DynamoDB - Scanning
Scan operations read all elements of a table or secondary indexes. Its default function returns all data attributes of all elements in an index or table. Use the ProjectionExpression parameter in attribute filters.
Each scan returns a result set, even if no matches are found, resulting in an empty set. Scans extract no more than 1 MB with the ability to filter data.
Note . Scan options and filtering also apply to requests.
Types of scan operations
Filtration. Scan operations provide fine-grained filtering on filter expressions that change data after scanning or querying; before returning results. Comparison operators are used in expressions. Their syntax is similar to condition expressions, except for the key attributes that filter expressions do not allow. You cannot use a section or sort key in a filter expression.
Note . The 1MB limit applies before any filtering is applied.
Bandwidth Specifications - Scans use bandwidth but focus on element size rather than data returned. The consumption remains the same whether you query every attribute or just a few, and the use or absence of a filter expression does not affect consumption either.
Pagination - DynamoDB paginates the results, causing the results to be split into specific pages. A 1 MB limit applies to returned results, and when you exceed it, another scan becomes necessary to collect the rest of the data. The LastEvaluatedKey value enables this subsequent scan. Just apply the value to ExclusiveStartkey . When the LastEvaluatedKey value becomes zero, the operation has completed all data pages. However, a non-zero value does not automatically mean that more data remains. Only zero value indicates the status.
Limit parameter − The limit parameter controls the size of the result. DynamoDB uses it to determine the number of items to process before returning data, and does not operate outside of scope. If you set the value to x, DynamoDB will return the first x of the matching elements.
The LastEvaluatedKey value also applies in cases of constraint parameters that produce partial results. Use it to complete the scan.
Result Count - Query and scan responses also include information related to ScannedCount and Count which quantifies the scanned/requested items and quantifies the items returned.
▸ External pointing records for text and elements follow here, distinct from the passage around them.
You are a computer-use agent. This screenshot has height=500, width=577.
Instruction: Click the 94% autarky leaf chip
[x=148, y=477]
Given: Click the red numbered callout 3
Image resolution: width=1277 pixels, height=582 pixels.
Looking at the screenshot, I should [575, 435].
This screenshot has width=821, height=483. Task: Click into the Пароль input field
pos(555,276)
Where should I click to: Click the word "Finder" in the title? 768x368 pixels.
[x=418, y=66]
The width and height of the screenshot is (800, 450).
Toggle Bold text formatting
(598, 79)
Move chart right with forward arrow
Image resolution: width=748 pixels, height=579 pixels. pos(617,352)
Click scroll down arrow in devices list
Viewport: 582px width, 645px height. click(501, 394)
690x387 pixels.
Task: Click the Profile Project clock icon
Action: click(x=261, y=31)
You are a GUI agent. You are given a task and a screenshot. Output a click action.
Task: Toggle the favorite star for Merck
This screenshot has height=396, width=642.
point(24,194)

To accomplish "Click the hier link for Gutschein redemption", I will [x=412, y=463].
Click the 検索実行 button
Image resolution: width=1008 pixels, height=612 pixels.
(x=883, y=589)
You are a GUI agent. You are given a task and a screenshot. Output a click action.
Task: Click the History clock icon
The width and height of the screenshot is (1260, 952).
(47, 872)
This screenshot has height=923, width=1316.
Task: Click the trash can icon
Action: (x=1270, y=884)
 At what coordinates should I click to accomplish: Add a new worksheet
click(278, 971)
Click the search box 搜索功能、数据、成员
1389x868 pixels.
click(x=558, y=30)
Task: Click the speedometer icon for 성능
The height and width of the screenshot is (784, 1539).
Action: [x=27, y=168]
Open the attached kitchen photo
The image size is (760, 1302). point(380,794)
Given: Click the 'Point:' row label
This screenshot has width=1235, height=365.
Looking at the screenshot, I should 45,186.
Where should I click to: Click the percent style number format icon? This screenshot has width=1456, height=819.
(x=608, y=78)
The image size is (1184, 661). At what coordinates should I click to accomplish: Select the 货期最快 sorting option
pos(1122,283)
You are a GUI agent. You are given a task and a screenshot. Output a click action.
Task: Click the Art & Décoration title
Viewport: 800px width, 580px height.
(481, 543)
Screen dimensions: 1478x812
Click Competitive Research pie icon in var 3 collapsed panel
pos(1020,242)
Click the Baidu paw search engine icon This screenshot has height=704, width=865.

If you don't filter, their meanings are identical. When you exceed 1MB, the counts represent only the processed portion.
Consistency - Query results and scan results eventually become consistent, however you can also set highly consistent reads. Use the ConsistentRead option to change this setting.
Note. Consistent read settings affect consumption using double capacity units when set to strongly consistent values.
Performance. Queries provide better performance than scans because scans traverse a full table or secondary index, resulting in sluggish response and high bandwidth consumption. Scans are best suited for smaller tables and searches with fewer filters, however you can design a lean scan by following a few best practices such as avoiding sudden accelerated reads and using parallel scans.
The query finds a specific range of keys that meet a given condition, with performance determined by the amount of data retrieved, not the size of the keys. The parameters of the operation and the number of matches have a particular impact on performance.
Scan operations perform processing sequentially by default. They then return the data in 1MB chunks, which prompts the application to fetch the next chunk. This results in long scans of large tables and indexes.
This characteristic also means that scanning may not always fully utilize the available bandwidth. DynamoDB distributes table data across multiple partitions; and the scan throughput remains limited for a single partition due to its single partition operation.
The solution to this problem lies in the logical division of tables or indexes into segments. Then the “workers” scan the segments in parallel (simultaneously). It uses the Segment and TotalSegments parameters to specify the segments that are scanned by specific workers and indicate the total number of segments processed.
To achieve maximum application performance, you should experiment with working values (Segment parameter).
Note. Parallel scans with many workers impact throughput, possibly consuming all of the throughput. Solve this problem with the Limit parameter, which you can use to prevent one worker from using all the bandwidth.
Below is an example of a deep scan.
Note. The following program can use a previously created data source. Before attempting to execute, acquire the supporting libraries and create the necessary data sources (tables with the required characteristics or other referenced sources).
This example also uses the Eclipse IDE, the AWS credential file, and the AWS toolkit in the Eclipse AWS Java project.